Cigarettes and other tobacco products, including pan masala, are set to become costlier from February 1, 2026.
After the government rolled out a major overhaul of the excise duty framework, citing rising public-health costs and sustained revenue erosion in the sector. In the first significant reset of tobacco taxation since the rollout of GST in 2017, the finance ministry has notified fresh excise duties under the Central Excise Act and the Central Excise (Amendment) Act, 2025. The revised framework restores substantive excise levies on cigarettes, which had remained largely unchanged for nearly seven years.
Higher excise on cigarettes
Under the new regime, cigarettes will attract additional excise duties ranging from ₹2,050 to ₹8,500 per 1,000 sticks, depending on their length and whether they are filtered. These levies will apply over and above GST of up to 40 per cent, significantly increasing the overall tax burden and pushing up retail prices across segments.
Longer and filtered cigarettes are expected to witness the steepest price hikes, as manufacturers are likely to pass on the higher tax incidence to consumers.
Before GST, excise duty formed a core component of cigarette taxation and was revised periodically. That mechanism was effectively paused after 2017, with excise reduced to a nominal level and the GST Compensation Cess bearing much of the tax burden. With the compensation cess now phased out and reduced to zero across all tobacco products, the government has moved to reinstate excise as a specific levy alongside GST, reviving a dual-tax structure previously upheld by the Supreme Court of India.
GST rationalisation, machine-based levy
Alongside excise changes, GST rates on tobacco products have been rationalised. The earlier 28 per cent slab has been removed, with products now taxed either at 18 per cent or at the statutory ceiling of 40 per cent, depending on the category.
Smokeless tobacco products—such as chewing tobacco, jarda scented tobacco and gutkha—will also become more expensive.
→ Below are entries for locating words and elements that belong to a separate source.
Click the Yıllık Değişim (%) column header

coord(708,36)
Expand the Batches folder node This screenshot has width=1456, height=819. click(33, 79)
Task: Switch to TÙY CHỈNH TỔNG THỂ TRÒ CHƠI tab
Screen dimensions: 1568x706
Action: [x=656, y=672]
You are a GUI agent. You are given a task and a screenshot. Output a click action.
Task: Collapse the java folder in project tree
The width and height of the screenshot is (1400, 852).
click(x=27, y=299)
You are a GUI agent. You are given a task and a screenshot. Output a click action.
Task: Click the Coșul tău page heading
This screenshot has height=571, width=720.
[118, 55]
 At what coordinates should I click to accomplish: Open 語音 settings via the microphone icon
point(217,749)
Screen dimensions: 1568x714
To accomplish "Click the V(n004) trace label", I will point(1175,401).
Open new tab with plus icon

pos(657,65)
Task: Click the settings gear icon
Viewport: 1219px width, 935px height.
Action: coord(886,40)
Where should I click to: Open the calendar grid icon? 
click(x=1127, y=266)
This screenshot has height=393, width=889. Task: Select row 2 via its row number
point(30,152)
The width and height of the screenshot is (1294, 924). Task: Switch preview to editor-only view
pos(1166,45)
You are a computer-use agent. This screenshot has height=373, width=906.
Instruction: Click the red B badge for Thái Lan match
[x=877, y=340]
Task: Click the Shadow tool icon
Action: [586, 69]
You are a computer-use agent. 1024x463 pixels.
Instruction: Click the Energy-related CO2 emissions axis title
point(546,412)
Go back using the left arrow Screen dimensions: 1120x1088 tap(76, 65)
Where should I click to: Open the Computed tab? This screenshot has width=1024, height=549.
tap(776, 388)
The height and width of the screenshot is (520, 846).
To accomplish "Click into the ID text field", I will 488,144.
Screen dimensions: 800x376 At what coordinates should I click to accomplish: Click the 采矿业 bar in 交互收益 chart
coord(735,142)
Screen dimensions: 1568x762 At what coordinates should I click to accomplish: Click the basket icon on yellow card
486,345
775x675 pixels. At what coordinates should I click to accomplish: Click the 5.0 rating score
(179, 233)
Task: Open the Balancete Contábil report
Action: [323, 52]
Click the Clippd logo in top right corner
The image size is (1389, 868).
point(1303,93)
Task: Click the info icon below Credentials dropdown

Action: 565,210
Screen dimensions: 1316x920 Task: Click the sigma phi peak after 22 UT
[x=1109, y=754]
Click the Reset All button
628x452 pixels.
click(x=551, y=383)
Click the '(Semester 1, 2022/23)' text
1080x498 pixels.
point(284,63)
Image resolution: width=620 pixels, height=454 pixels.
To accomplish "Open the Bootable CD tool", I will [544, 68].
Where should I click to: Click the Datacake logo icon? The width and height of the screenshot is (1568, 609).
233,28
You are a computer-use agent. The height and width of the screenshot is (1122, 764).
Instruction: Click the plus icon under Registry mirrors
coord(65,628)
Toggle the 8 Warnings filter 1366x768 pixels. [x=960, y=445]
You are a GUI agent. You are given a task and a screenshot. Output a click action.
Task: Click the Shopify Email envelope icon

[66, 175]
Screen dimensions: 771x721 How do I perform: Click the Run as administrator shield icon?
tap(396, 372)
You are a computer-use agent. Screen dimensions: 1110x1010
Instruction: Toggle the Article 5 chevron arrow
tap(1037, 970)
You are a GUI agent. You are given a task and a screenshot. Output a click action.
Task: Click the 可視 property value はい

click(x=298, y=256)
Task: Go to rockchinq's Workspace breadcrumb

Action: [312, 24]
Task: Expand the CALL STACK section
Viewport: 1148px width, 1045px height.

These will now be taxed under a machine-capacity-based excise system introduced through the new Packing Machines Rules, 2026. The levy will be determined based on factors including the number of machines installed, production speed, output capacity and retail sale price of the pouches.
The government said the machine-based levy aims to curb tax evasion in highly mechanised and cash-driven segments of the tobacco industry, where output has historically been difficult to monitor. Similar capacity-based systems existed in the pre-GST era and are being reintroduced to strengthen compliance.
According to the finance ministry, the revised tax framework aligns India more closely with global public-health recommendations, which call for regular increases in specific excise duties to prevent tobacco products from becoming more affordable as incomes rise. Official estimates suggest tobacco-related illnesses—particularly cancer—are placing a growing strain on the public healthcare system.
All changes will take effect from February 1, 2026, giving manufacturers and distributors time to recalibrate prices, update compliance systems and adjust production plans ahead of the expected price hikes.
Which cigarettes get costlier, and by how much?
According to CNBC-TV18, citing sources, cigarette prices are expected to rise by 20–30 per cent following the duty hike.
Under the revised structure, cigarettes are taxed based on length (in millimetres) and whether they are filtered or non-filtered. In simple terms, longer cigarettes attract higher taxes, which feed directly into retail prices.
- Cigarettes up to 65 mm in length attract the lowest duty, roughly ₹2,700–₹3,000 per 1,000 sticks.
- Cigarettes longer than 65 mm but up to 70 mm fall into a higher tax bracket, with duties rising sharply.
- Cigarettes over 70 mm and up to 75 mm attract duties of around ₹7,000 per 1,000 sticks.
- The highest levy applies to the “other” category, taxed at ₹11,000 per 1,000 sticks, typically covering longer or non-standard designs.